Vos tâches —
**A.** Selon l'extrait sur Robespierre, qu'a-t-il choisi de ne pas faire pour la Législative ?
**B.** Traduisez en anglais cette phrase de l'extrait sur Robespierre : « Il a longtemps réclamé la suppression de la peine de mort et un adoucissement des sanctions. »
**C.** Poursuivez l'extrait sur Robespierre à partir de sa dernière phrase.

:: Extrait cité ::

Robespierre a tellement été la bête noire d’un si grand nombre de gens que cette réprobation quasi unanime est suspecte.
Un ambitieux, Robespierre ? Il n’a jamais accepté qu’avec réticence les charges qui lui étaient offertes et a choisi de ne pas se représenter à la Législative, incitant ses collègues à faire de même pour « laisser la carrière à des successeurs frais et vigoureux » (la famille Michel devrait en tirer des conclusions). Il a défendu, très tôt et très seul, le suffrage universel, s’est battu pour le droit de pétition et la liberté de la presse, et n’a pas cessé de mettre en garde les citoyens contre la force militaire et les hommes providentiels. Un fanatique sanguinaire ? Il a longtemps réclamé la suppression de la peine de mort et un adoucissement des sanctions. Résolu à frapper les ennemis de la Révolution, il a néanmoins appelé à ne pas « multiplier les coupables », à épargner les « égarés », à « être avare de sang ».

:::
:: Données fournies ::

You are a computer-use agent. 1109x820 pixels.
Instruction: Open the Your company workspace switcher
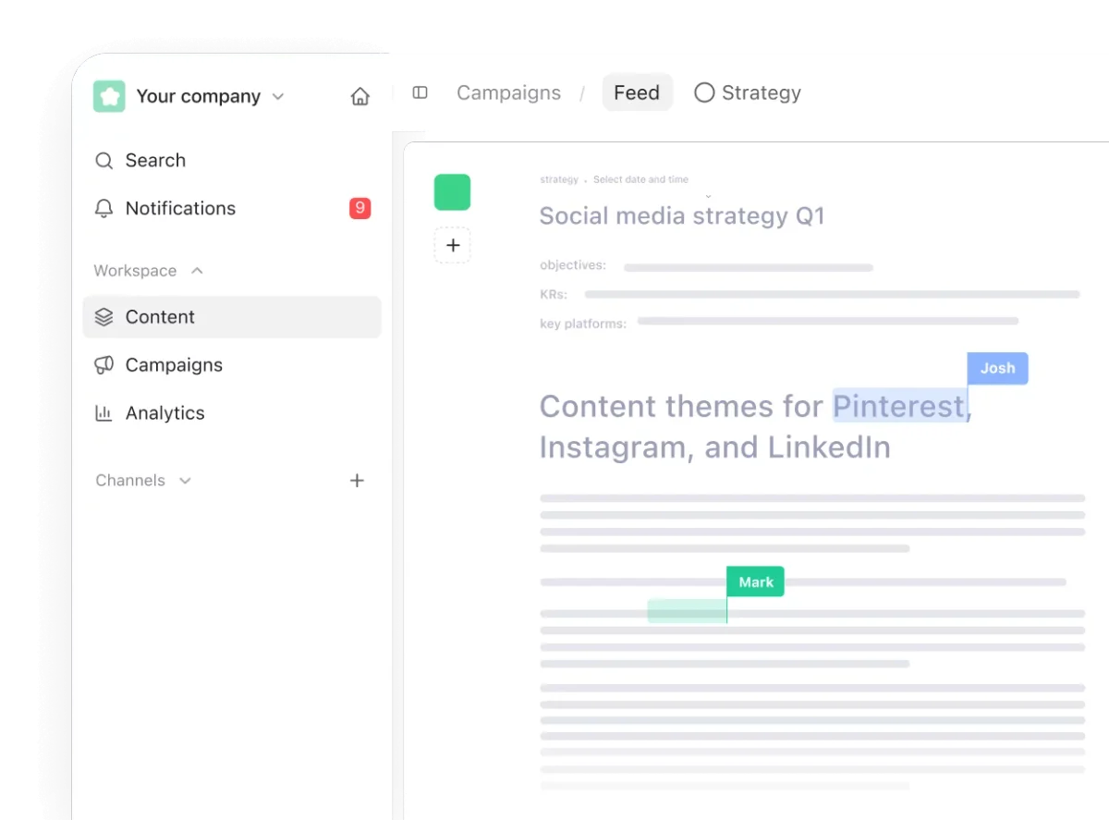point(198,95)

:::

Réponses —
**A.** Il a choisi de ne pas se représenter à la Législative.

**B.** He long called for the abolition of the death penalty and a softening of punishments.

**C.**
Face aux périls qui menaçaient la République, il s’est rallié à la politique de Terreur, et ne l’a pas initiée. Par la suite, il n’en a jamais été le seul responsable.
Il faudra attendre Henri Guillemin et quelques autres chercheurs et historiens pour ramener les lecteurs à la raison et à un sentiment de gratitude pour un grand Français.